STUDY QUESTIONS →
a) In the blog post, translate the sentence "I know I shouldn’t be surprised, but I was!" into Spanish.
b) Retype the part of the blog post that begins with the words containing "It’s officially Spring" and ends with "earlier this week.".

EXCERPTED PASSAGE →
□ □ □ □ □

It’s officially Spring here. Yesterday while I was washing the windows I cooked up and wrote about 3 different posts in my head. Somehow I feel like they will be a mashup in this post, a bit like the corned beef hash I made earlier this week.
Première – Last weekend, Khaled and I went on a big old grownup date. I got dressed up in my date clothes and we drove an hour outside of town and to a place I’d never been before. It’s not that we were an hour outside of town, it’s not that we were in a place I’d never been before that is soo notable, it’s the fact that we were at a rock concert in a large city, at a huge arena, and on the way into the building, we saw 5 Hijabis in their early 20’s accompanied by 2 boys of the same age.
I pointed them out to Khaled, and I looked for them once we crossed the parking lot to where they were walking. I wanted to get a picture with them, or ask them if I could take a photo with them. I know I shouldn’t be surprised, but I was! This place was the most unusual place to date that I’ve come across women wearing hijab. It certainly stretched my bubble of understanding. I don’t even know if they would have been receptive to talking to me, but I was so curious.
Deuxième – I have the opinion that making friends as an adult is somewhat like dating. You find someone you think you might have something in common with, you approach, you speak with them, and somehow you try to transition from being casual acquaintances. I most often never progress past the text friendship. I have just a small handful of ladies who will go out in public with me and hang out. I’m okay with this, because it has always been my nature to have a small nucleus of an inner circle. I find it disheartening when there are people who are ‘friends’ with you only because their kids like your kids. There are a few of those people in my life at the moment, and every time I make an overture to do something with them outside of a kid centered event, I get the distinct ‘I’m just not that into you’ rebuff.

□ □ □ □ □

SUPPLIED INFORMATION →
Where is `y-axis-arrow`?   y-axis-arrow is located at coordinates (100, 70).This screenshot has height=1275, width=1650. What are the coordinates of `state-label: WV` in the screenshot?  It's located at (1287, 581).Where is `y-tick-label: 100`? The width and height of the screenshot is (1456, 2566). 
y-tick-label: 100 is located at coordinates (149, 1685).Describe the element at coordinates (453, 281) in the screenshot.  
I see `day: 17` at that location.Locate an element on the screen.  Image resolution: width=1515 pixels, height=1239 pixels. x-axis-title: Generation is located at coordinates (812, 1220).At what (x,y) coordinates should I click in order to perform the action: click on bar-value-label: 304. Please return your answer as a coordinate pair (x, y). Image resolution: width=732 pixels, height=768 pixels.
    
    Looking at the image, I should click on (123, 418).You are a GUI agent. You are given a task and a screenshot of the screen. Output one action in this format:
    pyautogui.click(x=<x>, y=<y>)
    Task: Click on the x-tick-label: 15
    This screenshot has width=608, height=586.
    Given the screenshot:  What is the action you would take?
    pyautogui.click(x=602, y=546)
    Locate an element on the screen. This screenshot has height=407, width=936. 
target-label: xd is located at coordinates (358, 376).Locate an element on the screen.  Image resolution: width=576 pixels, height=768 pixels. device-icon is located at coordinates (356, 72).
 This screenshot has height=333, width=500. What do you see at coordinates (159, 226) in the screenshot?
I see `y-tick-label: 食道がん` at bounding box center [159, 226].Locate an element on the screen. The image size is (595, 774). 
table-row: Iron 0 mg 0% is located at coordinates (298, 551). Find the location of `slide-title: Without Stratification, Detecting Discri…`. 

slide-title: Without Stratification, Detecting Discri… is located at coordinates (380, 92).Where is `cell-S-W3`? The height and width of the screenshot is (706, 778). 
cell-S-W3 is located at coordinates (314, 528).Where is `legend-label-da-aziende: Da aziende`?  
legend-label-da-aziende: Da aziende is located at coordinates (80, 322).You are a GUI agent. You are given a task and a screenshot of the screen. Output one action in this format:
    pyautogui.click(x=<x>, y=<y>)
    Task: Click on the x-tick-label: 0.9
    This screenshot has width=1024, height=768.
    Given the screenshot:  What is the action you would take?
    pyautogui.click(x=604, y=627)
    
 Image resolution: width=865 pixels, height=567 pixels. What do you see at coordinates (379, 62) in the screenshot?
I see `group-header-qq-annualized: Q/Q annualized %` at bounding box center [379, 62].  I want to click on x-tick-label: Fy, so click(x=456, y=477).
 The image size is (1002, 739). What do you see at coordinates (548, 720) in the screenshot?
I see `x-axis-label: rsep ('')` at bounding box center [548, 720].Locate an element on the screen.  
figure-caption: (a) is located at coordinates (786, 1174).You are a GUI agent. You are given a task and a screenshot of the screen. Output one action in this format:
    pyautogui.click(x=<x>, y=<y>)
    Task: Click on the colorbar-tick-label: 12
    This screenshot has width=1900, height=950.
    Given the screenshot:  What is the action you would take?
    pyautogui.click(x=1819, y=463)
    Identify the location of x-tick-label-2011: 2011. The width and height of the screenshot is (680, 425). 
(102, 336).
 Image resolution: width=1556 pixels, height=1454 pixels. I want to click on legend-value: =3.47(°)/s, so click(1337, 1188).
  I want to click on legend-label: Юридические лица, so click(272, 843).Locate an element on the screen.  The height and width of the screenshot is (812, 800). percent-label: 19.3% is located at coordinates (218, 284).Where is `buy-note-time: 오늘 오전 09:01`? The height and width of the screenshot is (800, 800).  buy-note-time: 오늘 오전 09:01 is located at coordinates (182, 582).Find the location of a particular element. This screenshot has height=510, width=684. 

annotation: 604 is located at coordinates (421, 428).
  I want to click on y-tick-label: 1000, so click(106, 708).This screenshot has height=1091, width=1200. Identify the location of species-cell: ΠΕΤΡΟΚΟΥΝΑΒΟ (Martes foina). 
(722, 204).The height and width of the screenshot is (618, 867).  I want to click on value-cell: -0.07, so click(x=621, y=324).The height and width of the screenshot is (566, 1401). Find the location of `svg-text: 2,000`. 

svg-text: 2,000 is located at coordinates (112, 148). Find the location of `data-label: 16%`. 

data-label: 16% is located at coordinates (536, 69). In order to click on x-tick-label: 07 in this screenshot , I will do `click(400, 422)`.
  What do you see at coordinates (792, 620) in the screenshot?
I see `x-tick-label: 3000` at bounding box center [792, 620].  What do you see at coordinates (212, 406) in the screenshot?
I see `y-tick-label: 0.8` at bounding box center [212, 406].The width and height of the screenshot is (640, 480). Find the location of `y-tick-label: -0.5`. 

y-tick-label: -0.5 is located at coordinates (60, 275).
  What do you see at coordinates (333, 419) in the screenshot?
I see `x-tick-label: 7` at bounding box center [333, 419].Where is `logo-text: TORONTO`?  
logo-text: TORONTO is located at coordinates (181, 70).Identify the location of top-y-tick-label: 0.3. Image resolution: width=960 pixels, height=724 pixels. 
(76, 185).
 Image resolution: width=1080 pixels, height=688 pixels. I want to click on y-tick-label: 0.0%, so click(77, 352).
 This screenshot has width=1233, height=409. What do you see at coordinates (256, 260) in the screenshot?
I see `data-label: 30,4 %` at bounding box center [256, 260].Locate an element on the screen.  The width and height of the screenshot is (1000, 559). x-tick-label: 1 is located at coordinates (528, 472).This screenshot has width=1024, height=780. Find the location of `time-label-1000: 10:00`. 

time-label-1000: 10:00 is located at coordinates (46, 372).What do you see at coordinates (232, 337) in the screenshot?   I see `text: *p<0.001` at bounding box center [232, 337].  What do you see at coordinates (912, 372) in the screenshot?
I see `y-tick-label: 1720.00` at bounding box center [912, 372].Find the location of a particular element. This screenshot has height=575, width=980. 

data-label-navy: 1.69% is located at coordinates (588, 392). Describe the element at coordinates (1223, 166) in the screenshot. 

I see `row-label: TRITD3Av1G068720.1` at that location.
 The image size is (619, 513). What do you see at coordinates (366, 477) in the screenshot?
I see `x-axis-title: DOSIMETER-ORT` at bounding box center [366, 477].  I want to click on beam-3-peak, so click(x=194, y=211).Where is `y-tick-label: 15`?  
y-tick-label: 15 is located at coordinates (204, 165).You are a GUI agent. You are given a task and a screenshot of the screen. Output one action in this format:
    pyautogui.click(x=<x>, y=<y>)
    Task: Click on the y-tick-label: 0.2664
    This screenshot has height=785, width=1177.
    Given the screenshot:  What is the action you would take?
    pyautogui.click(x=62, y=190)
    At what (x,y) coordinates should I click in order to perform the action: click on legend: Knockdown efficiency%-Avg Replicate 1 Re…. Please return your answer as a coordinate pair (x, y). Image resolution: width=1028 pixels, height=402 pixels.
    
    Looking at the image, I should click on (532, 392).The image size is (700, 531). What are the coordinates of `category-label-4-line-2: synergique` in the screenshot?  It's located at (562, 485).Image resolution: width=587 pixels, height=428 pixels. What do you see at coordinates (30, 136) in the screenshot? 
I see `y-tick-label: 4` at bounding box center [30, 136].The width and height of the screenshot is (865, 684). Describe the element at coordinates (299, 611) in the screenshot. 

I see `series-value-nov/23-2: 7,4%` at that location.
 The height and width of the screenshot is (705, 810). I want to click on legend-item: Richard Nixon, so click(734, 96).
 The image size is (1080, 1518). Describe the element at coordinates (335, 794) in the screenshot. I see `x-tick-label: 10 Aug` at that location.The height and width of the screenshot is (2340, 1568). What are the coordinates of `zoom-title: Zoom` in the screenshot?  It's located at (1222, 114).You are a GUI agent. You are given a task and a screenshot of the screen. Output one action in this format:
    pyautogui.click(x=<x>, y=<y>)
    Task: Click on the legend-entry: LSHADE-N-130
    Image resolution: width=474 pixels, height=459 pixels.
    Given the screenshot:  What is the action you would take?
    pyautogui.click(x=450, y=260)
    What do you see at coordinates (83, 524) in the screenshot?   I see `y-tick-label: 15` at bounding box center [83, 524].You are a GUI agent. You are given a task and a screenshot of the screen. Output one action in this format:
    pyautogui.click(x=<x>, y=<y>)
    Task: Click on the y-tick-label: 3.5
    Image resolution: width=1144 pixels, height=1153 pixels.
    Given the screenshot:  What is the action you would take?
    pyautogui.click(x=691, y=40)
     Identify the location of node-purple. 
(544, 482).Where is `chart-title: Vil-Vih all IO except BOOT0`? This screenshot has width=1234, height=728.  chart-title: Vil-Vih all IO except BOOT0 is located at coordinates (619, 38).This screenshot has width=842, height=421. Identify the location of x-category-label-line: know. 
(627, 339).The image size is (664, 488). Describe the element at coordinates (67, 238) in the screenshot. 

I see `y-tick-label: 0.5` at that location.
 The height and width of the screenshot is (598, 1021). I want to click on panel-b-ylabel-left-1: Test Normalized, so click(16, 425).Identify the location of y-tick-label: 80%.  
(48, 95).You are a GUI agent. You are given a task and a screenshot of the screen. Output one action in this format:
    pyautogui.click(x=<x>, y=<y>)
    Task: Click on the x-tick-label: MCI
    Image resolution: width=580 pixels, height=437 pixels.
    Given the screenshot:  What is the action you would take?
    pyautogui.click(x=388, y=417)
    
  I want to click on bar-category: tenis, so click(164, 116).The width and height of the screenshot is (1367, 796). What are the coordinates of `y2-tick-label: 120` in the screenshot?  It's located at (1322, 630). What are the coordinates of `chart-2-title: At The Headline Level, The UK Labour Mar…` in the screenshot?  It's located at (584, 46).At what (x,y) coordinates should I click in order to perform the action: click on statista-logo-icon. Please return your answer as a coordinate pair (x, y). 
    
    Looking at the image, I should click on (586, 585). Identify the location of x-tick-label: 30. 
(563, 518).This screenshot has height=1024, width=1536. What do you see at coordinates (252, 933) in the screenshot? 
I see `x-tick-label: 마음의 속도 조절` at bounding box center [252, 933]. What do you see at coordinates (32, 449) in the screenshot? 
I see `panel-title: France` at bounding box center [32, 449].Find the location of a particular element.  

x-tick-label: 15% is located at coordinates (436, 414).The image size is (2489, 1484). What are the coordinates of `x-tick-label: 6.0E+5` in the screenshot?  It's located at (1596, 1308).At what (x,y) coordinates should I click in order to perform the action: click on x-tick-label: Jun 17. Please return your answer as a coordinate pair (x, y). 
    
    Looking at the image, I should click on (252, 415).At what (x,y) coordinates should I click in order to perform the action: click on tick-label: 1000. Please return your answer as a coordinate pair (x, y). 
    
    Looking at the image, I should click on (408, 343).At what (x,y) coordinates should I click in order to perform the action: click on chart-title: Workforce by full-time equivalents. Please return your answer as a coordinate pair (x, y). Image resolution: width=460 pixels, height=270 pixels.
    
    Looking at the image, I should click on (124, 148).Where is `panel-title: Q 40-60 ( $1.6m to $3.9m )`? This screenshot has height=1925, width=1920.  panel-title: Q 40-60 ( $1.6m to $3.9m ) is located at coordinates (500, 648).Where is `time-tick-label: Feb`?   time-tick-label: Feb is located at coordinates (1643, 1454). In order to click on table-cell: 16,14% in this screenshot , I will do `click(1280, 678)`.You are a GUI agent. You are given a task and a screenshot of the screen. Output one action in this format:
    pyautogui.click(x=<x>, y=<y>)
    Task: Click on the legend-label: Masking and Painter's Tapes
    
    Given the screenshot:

□ □ □ □ □

LIST OF SOLUTIONS →
a) Sé que no debería sorprenderme, ¡pero me sorprendí!

b)
It’s officially Spring here. Yesterday while I was washing the windows I cooked up and wrote about 3 different posts in my head. Somehow I feel like they will be a mashup in this post, a bit like the corned beef hash I made earlier this week.